═════ Text block

Is Nxt-ID Inc. (NXTD) A Good Buy the Dip Stock?
Share
Incorporated in 2012, Nxt-ID (NXTD) is a Connecticut-based technology company that provides solutions and services for payments, the Internet of Things (IoT), and healthcare applications. The company also owns a subsidiary, known as LogicMark LLC, that develops and sells monitored and non-monitored personal emergency response systems.
Year-to-Date (YTD), shares of Nxt-ID have dropped over 75% and are currently trading at $3.13. In addition, NXTD stock has lost about 30% of its value over the past month.
In this article, I’ll look at the company’s recent news and fundamentals to determine whether it’s worthwhile to buy the dip.
Recent News
On October 15th, the company’s shareholders approved two reverse stock split offers related to NXTD’s common shares and Series C preferred stock. Under the terms of the reverse split, shareholders will receive one share of the company’s new stock for every ten shares that they own. This move will keep the company’s listing on the Nasdaq. While the stock has seen some short-term bullish momentum after the reverse stock split approval, it doesn’t mean any fundamental improvement, which is why NXTD stock may continue its bearish trend.
On September 15th, the company raised additional funding on the open market, selling 27.9 million common shares. The net proceeds from the public offering are expected to be $12.5 million. The company is projected to spend new funds on R&D, working capital, and debt reduction. That’s a piece of bad news as it signalizes the company’s inability to generate enough money to fund its corporate expenses.

══════════
═════ Provided information

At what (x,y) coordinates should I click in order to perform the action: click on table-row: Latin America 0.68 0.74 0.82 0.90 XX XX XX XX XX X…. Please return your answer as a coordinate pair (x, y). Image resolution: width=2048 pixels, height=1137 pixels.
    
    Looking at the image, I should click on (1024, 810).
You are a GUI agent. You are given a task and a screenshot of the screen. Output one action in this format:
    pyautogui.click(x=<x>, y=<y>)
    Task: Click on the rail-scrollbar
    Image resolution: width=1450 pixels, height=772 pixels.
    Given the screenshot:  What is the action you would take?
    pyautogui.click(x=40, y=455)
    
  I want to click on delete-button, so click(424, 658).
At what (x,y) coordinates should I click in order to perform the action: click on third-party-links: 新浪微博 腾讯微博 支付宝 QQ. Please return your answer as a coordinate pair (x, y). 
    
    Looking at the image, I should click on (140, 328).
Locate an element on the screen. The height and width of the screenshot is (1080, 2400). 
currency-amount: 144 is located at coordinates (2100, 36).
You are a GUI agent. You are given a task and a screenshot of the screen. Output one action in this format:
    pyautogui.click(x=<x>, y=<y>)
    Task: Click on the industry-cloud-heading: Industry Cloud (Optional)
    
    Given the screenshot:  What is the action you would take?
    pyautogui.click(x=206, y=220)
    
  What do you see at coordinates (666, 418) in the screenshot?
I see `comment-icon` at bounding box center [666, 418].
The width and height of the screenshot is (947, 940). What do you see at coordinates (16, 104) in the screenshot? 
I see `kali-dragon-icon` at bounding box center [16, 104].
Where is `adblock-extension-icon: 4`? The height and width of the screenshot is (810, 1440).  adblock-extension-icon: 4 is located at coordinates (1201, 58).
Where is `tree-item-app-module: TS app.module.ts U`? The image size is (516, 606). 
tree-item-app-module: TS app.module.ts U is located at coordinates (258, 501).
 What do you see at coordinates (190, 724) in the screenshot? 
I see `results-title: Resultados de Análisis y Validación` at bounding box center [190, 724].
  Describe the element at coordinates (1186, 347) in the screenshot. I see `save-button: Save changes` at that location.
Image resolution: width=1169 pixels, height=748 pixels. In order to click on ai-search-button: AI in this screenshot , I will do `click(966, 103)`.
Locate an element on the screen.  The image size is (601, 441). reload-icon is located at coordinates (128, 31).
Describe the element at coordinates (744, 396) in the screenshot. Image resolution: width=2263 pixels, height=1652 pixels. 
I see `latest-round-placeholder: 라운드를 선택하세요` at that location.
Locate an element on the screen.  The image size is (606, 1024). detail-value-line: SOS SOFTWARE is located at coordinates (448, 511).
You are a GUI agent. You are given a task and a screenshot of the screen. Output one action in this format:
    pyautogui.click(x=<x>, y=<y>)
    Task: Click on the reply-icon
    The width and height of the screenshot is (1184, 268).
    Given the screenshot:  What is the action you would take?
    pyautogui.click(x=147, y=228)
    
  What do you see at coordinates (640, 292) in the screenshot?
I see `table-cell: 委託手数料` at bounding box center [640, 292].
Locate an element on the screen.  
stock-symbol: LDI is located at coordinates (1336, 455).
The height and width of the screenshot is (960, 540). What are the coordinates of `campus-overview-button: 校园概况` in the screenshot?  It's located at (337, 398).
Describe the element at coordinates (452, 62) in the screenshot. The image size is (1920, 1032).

══════════

> _Exercise 1_
Could you copy the Nxt-ID article word for word, from "Year-to-Date (YTD), shares" to "the past month."?
> _Exercise 2_
Can you carry on writing the article about Nxt-ID stock from the point where it ends?

> _Exercise result 1_
Year-to-Date (YTD), shares of Nxt-ID have dropped over 75% and are currently trading at $3.13. In addition, NXTD stock has lost about 30% of its value over the past month.

> _Exercise result 2_
Questionable Balance Sheet
Let’s take a look at the most recent NXTD’s 10-Q report, which was released on August 16th. In Q2, the company had seen a 12% year-over-year increase in its revenues, which stood at $2.78 million. However, its gross profit remained flat at $1.82 million because of a decrease in gross profit margin by 754 bps to 65.4%. In addition, the company’s operating expenses grew 6% to $2.03 million, translating into a 104.9% operating loss increase to $211,672 as of 2Q2021.
Meanwhile, the company’s revenue decreased 19.3% to $5.22 million during the first half of 2021 due to lower LogicMark sales caused by the COVID-19 pandemic. The company had also seen a 19% growth in total operating expenses, leading to an operating loss of $994,562 compared to an operating income of $936,080 in 1H2020.
The company’s net cash position stood at $2.04 million in the second quarter of 2021. Cash used to run the company’s operations during the first half of 2021 was roughly $1.72 million versus a positive cash flow from operations of $609,994 in 1H2020. However, with net proceeds from the public offering, I would expect the cash on hand to be sufficient for the next 12 months.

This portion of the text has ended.